(TASK DESCRIPTION)
Would you please return only the lines from the one with "The height and" through the last line of the records below, leaving the pictures out?

[Dataset excerpts]
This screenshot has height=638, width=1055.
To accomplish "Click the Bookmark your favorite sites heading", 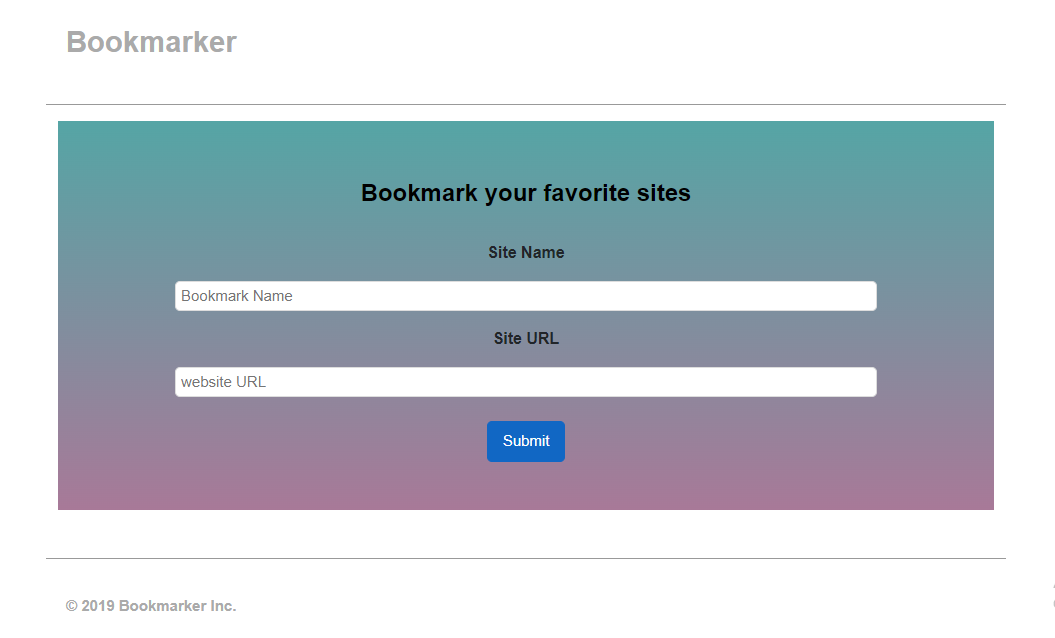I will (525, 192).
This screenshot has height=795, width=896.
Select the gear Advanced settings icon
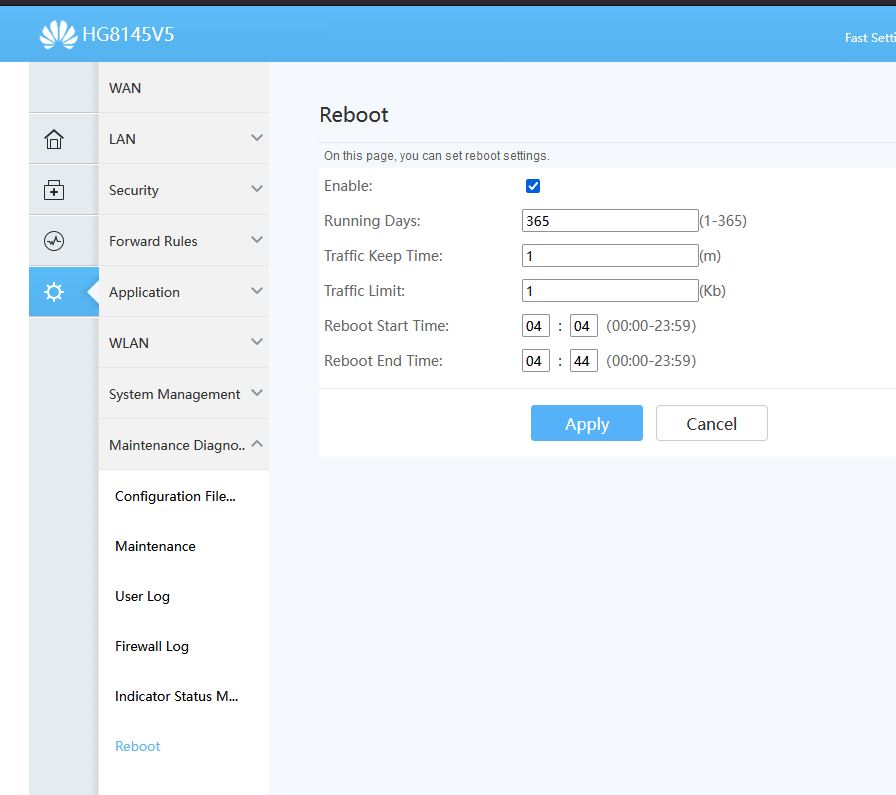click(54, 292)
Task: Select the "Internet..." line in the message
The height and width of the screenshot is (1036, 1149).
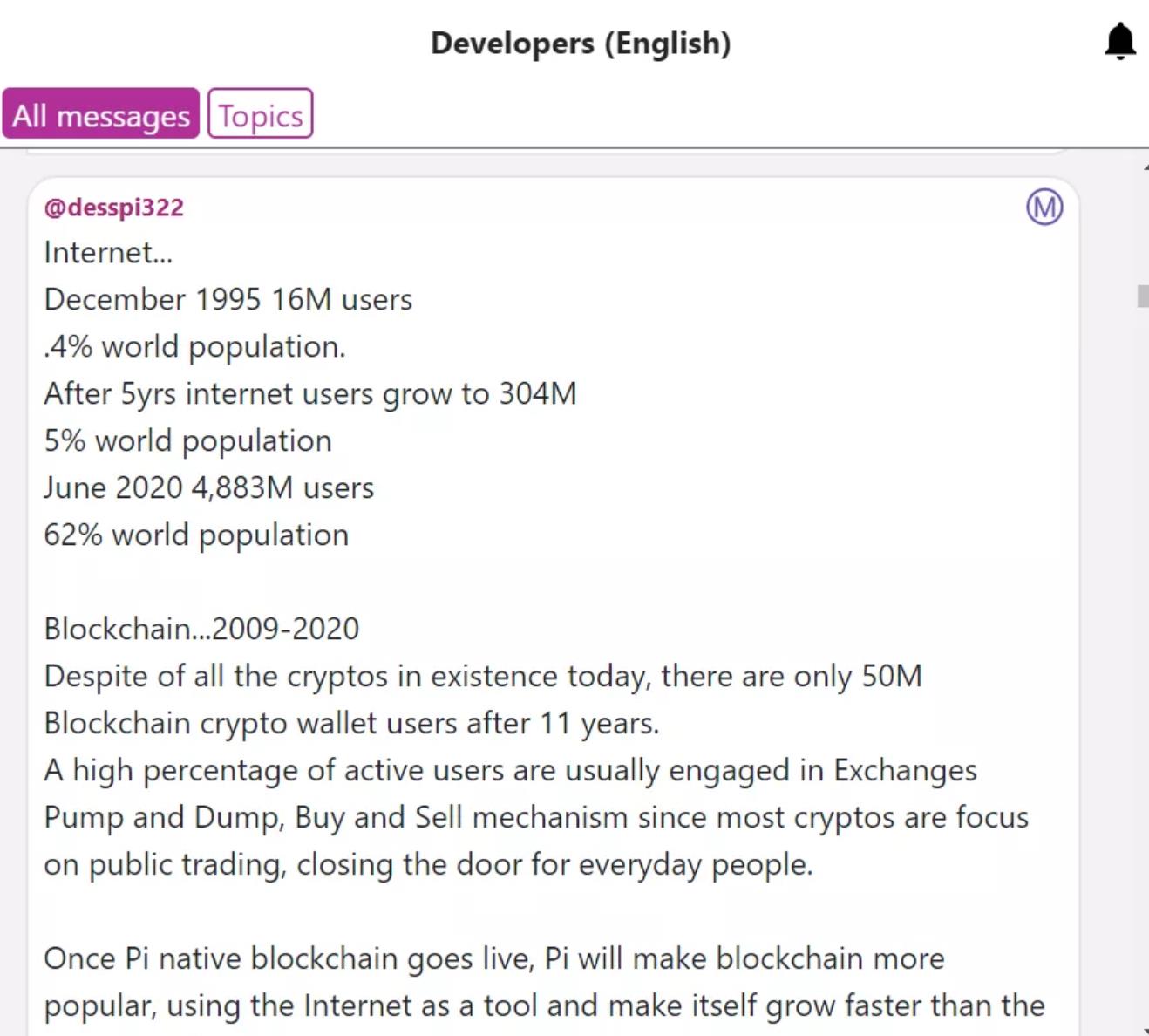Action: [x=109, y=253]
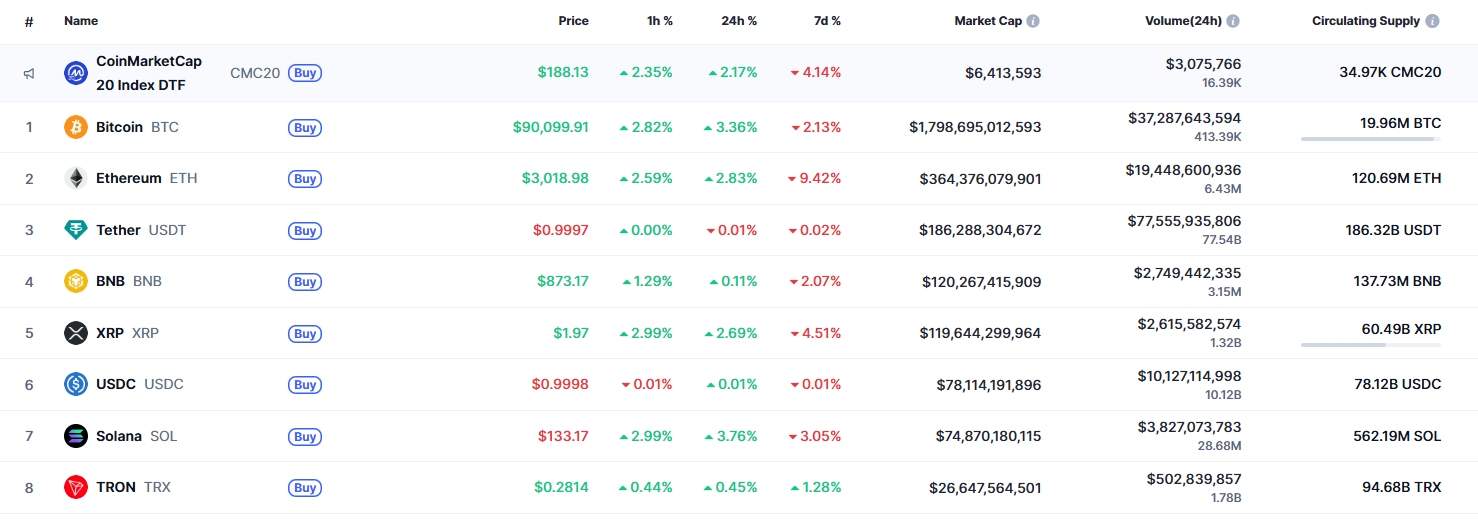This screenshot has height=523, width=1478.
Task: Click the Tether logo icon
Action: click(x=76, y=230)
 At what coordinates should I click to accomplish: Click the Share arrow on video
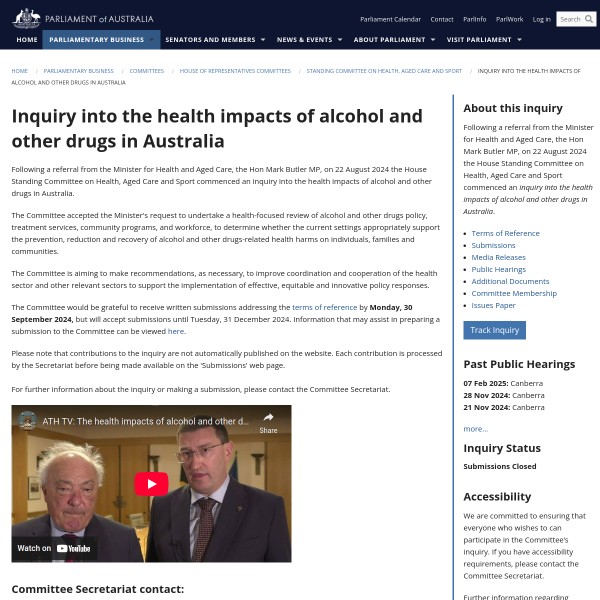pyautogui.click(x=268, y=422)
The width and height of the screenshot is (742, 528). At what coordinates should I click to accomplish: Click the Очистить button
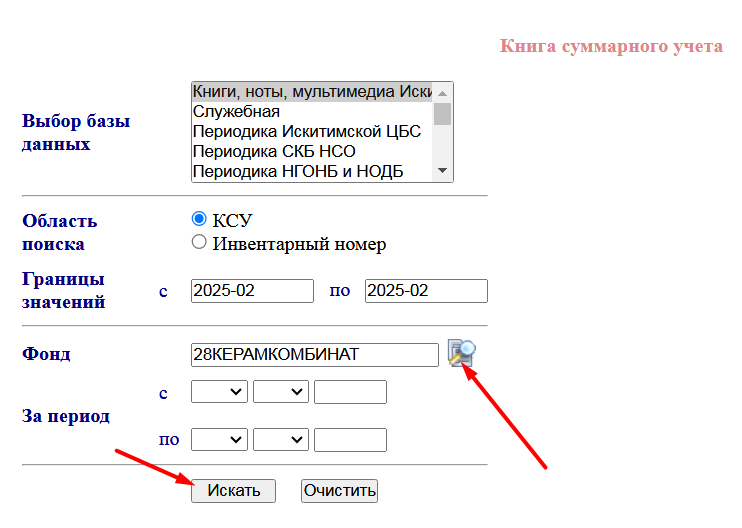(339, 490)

(RESULT OF THE TASK)
The height and width of the screenshot is (1036, 1149).
Action: [x=109, y=253]
This screenshot has height=523, width=1478.
Task: Click the Tether logo icon
Action: click(x=76, y=230)
 At what coordinates should I click to accomplish: Click the Share arrow on video
pyautogui.click(x=268, y=422)
The width and height of the screenshot is (742, 528). At what coordinates should I click to accomplish: Click the Очистить button
(339, 490)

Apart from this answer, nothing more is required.